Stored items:
◇ ◇ ◇ ◇ ◇ ◇ ◇
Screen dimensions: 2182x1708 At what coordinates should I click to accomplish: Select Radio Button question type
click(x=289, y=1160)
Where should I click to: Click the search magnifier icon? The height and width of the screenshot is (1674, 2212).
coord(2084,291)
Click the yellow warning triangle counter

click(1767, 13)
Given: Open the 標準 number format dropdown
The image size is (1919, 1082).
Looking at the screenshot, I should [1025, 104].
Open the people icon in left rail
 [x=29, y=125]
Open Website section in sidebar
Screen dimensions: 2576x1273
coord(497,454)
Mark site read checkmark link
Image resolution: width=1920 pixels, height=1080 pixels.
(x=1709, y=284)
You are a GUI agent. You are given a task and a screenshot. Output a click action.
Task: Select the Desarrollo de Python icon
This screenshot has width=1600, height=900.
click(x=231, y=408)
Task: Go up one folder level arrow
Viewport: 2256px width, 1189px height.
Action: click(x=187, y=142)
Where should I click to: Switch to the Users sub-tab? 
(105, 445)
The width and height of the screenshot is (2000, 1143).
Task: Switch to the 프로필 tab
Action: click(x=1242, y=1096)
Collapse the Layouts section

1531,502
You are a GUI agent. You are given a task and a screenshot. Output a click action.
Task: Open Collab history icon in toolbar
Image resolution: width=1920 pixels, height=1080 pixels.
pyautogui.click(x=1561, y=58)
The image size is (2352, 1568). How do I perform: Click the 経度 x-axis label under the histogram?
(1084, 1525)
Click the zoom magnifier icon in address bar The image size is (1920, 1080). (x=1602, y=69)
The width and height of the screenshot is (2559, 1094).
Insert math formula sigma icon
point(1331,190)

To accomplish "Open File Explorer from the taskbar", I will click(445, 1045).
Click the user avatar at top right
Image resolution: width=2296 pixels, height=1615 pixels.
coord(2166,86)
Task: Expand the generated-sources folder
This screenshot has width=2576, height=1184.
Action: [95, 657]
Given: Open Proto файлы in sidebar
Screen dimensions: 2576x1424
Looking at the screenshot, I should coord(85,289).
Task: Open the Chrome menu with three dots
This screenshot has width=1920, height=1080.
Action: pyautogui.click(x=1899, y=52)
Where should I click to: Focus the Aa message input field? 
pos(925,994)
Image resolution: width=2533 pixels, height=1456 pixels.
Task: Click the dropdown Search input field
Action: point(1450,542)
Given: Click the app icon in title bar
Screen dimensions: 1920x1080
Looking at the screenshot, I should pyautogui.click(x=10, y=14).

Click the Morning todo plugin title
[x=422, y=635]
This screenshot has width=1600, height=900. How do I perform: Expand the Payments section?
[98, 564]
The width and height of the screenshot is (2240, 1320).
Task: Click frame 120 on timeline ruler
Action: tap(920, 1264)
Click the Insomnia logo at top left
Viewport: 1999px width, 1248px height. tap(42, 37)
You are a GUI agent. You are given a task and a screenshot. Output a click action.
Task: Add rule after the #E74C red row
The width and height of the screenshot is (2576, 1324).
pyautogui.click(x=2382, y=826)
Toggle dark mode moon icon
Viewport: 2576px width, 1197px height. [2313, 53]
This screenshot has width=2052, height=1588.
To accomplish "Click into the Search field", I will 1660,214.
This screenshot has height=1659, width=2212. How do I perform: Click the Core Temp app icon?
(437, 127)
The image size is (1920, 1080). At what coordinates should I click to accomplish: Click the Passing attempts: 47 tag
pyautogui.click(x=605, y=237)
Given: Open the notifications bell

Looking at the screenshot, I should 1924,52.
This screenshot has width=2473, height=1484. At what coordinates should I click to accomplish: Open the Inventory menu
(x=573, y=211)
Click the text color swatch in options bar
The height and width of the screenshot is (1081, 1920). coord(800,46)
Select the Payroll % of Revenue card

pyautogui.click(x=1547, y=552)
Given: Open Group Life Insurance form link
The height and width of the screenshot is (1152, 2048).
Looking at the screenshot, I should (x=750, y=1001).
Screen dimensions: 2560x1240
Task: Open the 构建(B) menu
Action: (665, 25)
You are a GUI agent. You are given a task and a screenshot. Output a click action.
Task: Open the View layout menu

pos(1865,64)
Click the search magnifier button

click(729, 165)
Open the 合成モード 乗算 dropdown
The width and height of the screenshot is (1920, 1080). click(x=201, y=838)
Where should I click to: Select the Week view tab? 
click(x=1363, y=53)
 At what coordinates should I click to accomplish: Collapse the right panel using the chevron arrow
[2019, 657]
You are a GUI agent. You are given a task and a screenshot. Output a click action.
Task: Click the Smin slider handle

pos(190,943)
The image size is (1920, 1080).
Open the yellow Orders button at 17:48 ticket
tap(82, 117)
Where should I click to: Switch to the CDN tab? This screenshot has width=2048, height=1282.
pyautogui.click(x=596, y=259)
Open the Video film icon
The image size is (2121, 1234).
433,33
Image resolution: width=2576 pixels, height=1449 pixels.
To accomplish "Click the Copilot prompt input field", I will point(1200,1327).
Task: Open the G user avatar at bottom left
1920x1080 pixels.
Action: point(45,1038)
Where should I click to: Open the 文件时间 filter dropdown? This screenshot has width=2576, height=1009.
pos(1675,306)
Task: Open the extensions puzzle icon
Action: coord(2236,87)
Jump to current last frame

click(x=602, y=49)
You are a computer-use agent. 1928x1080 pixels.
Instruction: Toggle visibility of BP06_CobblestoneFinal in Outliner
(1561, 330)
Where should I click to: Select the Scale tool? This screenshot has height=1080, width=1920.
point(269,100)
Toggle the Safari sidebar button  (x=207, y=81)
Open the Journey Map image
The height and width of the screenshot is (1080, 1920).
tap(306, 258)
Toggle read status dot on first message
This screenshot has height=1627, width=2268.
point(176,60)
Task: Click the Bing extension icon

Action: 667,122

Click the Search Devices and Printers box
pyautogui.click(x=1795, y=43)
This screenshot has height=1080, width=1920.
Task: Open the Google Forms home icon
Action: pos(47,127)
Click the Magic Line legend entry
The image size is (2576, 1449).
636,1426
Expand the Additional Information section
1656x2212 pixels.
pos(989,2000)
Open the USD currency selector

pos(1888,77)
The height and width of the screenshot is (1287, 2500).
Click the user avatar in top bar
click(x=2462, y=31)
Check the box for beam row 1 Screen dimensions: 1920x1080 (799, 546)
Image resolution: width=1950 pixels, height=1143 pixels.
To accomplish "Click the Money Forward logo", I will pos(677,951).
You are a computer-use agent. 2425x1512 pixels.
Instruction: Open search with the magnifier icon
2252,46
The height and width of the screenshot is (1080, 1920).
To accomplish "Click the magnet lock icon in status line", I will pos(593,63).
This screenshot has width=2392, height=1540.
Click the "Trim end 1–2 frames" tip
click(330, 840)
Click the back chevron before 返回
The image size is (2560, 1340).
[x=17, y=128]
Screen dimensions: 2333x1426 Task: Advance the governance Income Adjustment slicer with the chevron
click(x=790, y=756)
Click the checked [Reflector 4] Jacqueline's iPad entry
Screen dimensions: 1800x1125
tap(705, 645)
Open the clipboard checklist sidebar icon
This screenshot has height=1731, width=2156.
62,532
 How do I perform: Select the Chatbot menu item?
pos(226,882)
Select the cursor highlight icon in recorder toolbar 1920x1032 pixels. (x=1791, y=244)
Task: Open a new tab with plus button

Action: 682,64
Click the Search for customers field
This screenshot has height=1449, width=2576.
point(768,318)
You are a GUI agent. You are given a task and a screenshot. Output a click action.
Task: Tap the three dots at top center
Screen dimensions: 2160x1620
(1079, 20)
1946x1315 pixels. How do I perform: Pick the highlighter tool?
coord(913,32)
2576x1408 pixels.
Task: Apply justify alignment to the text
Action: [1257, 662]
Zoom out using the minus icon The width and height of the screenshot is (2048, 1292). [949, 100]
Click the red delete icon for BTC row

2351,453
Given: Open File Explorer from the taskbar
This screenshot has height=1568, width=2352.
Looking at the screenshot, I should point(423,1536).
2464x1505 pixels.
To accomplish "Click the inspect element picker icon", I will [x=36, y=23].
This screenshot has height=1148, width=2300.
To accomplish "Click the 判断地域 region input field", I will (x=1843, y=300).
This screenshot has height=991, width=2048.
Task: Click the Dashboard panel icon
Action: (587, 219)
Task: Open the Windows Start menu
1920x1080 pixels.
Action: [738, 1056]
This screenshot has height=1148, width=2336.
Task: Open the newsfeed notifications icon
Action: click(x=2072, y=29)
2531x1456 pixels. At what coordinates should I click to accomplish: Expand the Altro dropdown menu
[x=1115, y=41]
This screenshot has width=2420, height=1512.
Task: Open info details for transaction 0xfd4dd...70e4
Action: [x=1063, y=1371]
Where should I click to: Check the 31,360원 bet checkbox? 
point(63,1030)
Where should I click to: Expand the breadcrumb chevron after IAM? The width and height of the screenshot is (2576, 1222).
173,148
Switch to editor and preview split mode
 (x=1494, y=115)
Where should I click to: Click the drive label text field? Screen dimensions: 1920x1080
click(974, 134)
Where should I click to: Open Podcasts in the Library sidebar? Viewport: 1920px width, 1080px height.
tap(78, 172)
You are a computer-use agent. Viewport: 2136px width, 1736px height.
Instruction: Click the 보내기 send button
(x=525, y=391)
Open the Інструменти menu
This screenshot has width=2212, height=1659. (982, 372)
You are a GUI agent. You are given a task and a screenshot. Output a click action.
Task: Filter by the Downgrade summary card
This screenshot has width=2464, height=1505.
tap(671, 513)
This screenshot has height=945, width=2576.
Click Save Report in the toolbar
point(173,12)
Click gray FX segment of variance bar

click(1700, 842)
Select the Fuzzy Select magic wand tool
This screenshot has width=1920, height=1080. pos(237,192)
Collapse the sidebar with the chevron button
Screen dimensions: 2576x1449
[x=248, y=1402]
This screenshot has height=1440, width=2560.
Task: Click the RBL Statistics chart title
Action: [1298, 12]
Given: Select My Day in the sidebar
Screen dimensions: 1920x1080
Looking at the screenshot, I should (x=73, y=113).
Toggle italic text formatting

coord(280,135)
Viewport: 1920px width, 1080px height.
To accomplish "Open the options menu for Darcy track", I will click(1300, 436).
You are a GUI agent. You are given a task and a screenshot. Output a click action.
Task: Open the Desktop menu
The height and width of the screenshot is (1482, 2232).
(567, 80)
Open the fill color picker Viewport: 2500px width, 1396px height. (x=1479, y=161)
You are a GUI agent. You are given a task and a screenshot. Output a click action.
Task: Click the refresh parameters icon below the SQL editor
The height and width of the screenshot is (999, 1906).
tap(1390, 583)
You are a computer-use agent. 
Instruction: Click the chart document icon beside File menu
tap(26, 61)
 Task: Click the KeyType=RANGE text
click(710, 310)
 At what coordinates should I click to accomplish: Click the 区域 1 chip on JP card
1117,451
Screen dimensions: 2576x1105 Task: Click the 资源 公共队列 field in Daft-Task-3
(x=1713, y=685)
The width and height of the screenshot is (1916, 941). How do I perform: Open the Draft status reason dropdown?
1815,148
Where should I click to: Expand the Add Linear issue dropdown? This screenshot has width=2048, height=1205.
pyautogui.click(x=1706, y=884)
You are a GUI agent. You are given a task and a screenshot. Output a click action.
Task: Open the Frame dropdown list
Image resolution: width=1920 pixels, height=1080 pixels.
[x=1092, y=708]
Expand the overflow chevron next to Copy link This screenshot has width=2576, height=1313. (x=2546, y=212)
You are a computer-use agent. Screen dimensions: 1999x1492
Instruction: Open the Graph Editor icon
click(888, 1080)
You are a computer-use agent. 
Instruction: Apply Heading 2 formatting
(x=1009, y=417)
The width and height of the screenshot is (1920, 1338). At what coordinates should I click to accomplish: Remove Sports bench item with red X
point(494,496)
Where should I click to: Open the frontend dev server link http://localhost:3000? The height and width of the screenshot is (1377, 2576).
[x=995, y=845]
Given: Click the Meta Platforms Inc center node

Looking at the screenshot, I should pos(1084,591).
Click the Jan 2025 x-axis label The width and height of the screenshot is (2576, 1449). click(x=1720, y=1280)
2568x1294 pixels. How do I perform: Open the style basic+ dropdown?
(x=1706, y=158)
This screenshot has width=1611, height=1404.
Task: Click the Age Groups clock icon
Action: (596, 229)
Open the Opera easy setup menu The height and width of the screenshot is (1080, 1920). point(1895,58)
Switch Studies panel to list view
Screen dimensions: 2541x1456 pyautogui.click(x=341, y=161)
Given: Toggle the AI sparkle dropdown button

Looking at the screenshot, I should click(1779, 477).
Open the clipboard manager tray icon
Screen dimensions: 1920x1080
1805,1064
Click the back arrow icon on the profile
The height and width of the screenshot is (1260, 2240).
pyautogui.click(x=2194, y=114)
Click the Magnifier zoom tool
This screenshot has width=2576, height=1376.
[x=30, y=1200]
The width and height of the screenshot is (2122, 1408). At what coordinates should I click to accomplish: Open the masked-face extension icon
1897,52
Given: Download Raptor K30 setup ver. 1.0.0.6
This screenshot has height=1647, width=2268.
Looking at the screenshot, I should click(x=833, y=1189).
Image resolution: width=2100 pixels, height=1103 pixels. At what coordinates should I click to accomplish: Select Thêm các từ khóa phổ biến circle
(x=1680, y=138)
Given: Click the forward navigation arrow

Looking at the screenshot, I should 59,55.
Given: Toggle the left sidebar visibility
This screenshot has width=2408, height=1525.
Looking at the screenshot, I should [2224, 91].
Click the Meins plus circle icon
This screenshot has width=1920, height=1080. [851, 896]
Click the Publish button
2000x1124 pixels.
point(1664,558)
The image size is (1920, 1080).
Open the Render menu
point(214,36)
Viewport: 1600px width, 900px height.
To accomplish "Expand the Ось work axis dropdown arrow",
◇ ◇ ◇ ◇ ◇ ◇ ◇
Task to complete: Your reply must contain exactly the lines from the first line of the data through the line holding "Given: Open the 標準 number format dropdown", and nothing more.

Finished exercise:
Screen dimensions: 2182x1708 At what coordinates should I click to accomplish: Select Radio Button question type
click(x=289, y=1160)
Where should I click to: Click the search magnifier icon? The height and width of the screenshot is (1674, 2212).
coord(2084,291)
Click the yellow warning triangle counter

click(1767, 13)
Given: Open the 標準 number format dropdown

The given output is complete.